Studies comparing solid versus liquid carbohydrates and solid versus gel carbohydrates have found no difference in glycemic responses between groups.
Studies that have investigated difference in performance effects have found no differences.
Furthermore, no differences are found in carbohydrate oxidation rates between the carbohydrate ingestion in the three forms during exercise.
Hypoglycemia: strategies to limit it in susceptible subjects
From several studies it appears that the risk of developing hypoglycemia (blood glucose < 3.5 mmol /l or < 63 mg/l) is highly individual: some athletes are very prone to develop it and others are much more resistant.
A strategy to minimize glycemic and insulinemic responses during exercise is to delay carbohydrate ingestion just prior to exercise: in the last 5-15 min before exercise or during warm-up (even though followed by a short break). Why?
Warm-up and then exercise increase catecholamine concentrations blunting insulin response.
Moreover, it has been shown that ingestion of carbohydrate-containing beverages during a warm-up (even if followed by a short break) does not lead to rebound hypoglycemia, independent of the amount of carbohydrates, but instead increases glycemia. When carbohydrates are ingested within 10 min before the onset of the exercise, exercise will start before the increase of insulin concentration.
Therefore, this timing strategy would provide carbohydrates minimizing the risk of a possible reactive hypoglycaemia.
In addition, it is possible to choose low glycemic index carbohydrates that lead to more stable glycemic and insulinemic responses during subsequent exercise.
An intriguing observation is the lack of a clear relation between hypoglycaemia and its symptoms (likely related to a reduced delivery of glucose to the brain). In fact, symptoms are often reported in the absence of true hypoglycemia and hypoglycemia is not always associated with symptoms. Though the cause of the symptoms is still unknown, it is clearly not related to a glycemic threshold.

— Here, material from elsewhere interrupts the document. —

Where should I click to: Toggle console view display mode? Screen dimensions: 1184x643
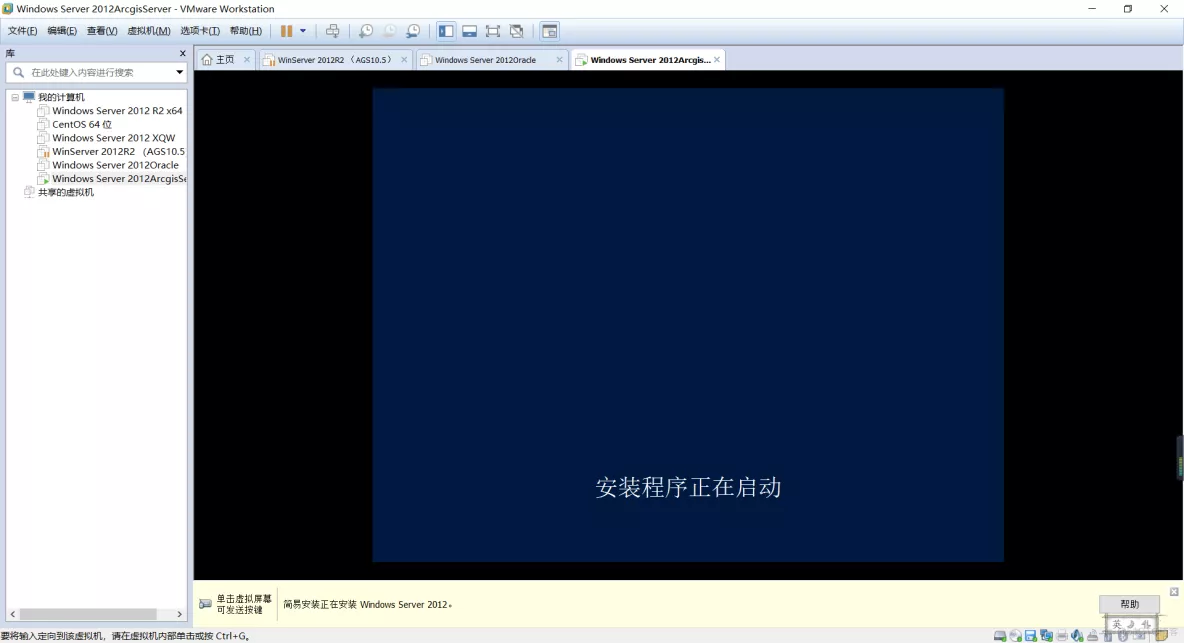(549, 30)
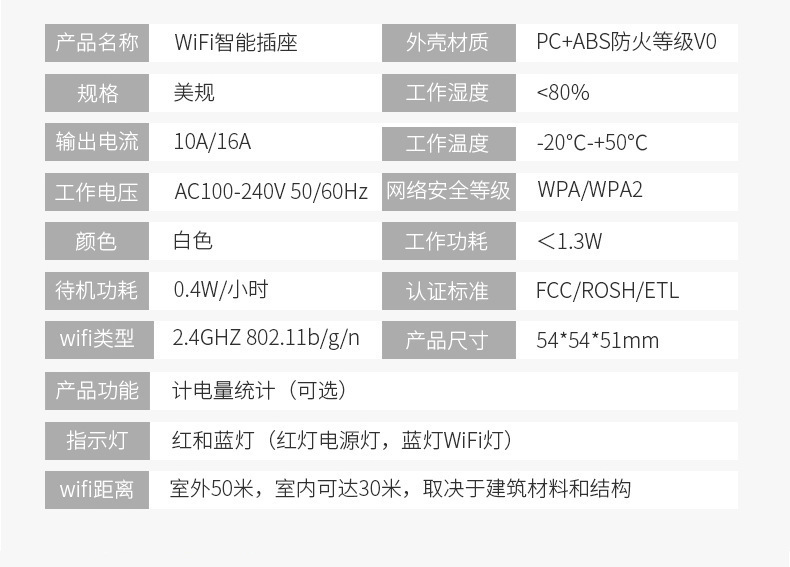Image resolution: width=790 pixels, height=567 pixels.
Task: Select the 10A/16A output current value
Action: (212, 142)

Some athletes develop symptoms similar to those of hypoglycemia, even though they aren’t always linked to actual low glycemia. To minimize these symptoms, for these subjects an individual approach is advisable. It may include:
carbohydrate ingestion just before the onset of exercise or during warm-up;
choose low-to-moderate GI carbohydrates that result in more stable glycemic and insulinemic responses;
An high-carbohydrate diet in the days before exercise, as well as ingestion of meals high in carbohydrate 3-4 h before exercise, better if with low glycemic index, can have positive effects on athlete’s performance.

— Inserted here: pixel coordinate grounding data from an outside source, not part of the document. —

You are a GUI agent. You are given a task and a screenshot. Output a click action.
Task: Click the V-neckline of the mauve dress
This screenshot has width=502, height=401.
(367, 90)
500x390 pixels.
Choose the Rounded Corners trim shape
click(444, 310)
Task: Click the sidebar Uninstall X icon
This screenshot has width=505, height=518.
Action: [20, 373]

For many years it has been suggested that ingestion of carbohydrates 30-60 min before exercise may adversely affect performance because it could cause hypoglycemia (blood glucose < 3.5 mmol/l or < 63 mg/l), a major contributor to fatigue. In fact, a typical athlete’s mantra is: “Avoid carbohydrate in the hour before exercise”! What is the reason of that? Glucose ingestion may cause hyperglycaemia followed by hyperinsulinaemina that may result in:
a rapid decline in glycemia 15-30 minutes after the onset of exercise, called rebound or reactive hypoglycaemia, most likely the result of:
I. an increase in muscle glucose uptake (due to the mobilization of GLUT-4 transporters by the action of insulin but also from physical activity itself);
II. the reduction in liver glucose output;
in addition, higher availability of carbohydrates to the muscle stimulates glycolysis and this, in combination to insulin-induced inhibition of lipolysis in both adipose tissue and muscle, results in a reduction in fat oxidation (apparently long-chain fatty acids, not medium-chain fatty acids). This may lead to premature glycogen depletion and early onset of fatigue (glycogen would be almost the only available fuel for working muscle).

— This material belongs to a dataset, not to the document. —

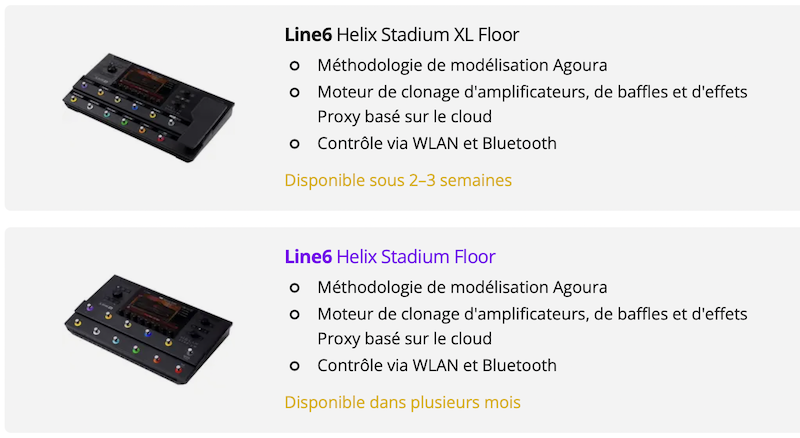Click "Disponible dans plusieurs mois" availability text
800x438 pixels.
[x=402, y=402]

This effect is temporary, approximately lasting only for the first 20 min of exercise so, it is likely that this little glycogen breakdown has no significant effect on exercise performance.
Therefore, at least in theory, carbohydrate ingestion 60 minutes before exercise could affect performance but only two studies (Foster et al. 1979, e Kovisto et al. 1981) have reported a reduced endurance capacity while the majority of studies have reported no change or an improvement in performance.
To clarify these results, a systematic series of studies was done in trained subjects. The conclusion of these studies was that:
“There is no effect of pre-exercise carbohydrate feeding on performance, even though in some cases hypoglycaemia did develop”.
Ingestion of meals rich in carbohydrates 3-4 h before exercise is important for the increase of liver and muscle glycogen stores, or for their resynthesis in previously depleted muscle and liver. Carbohydrate ingestion 30-60 min before exercise may be important in topping-up liver glycogen stores which serve to maintain blood glucose concentrations during exercise.
Based on the currently available scientific evidences, there is no reason to avoid carbohydrates 60 min before the onset of exercise, because they don’t seem to have any detrimental effect on performance.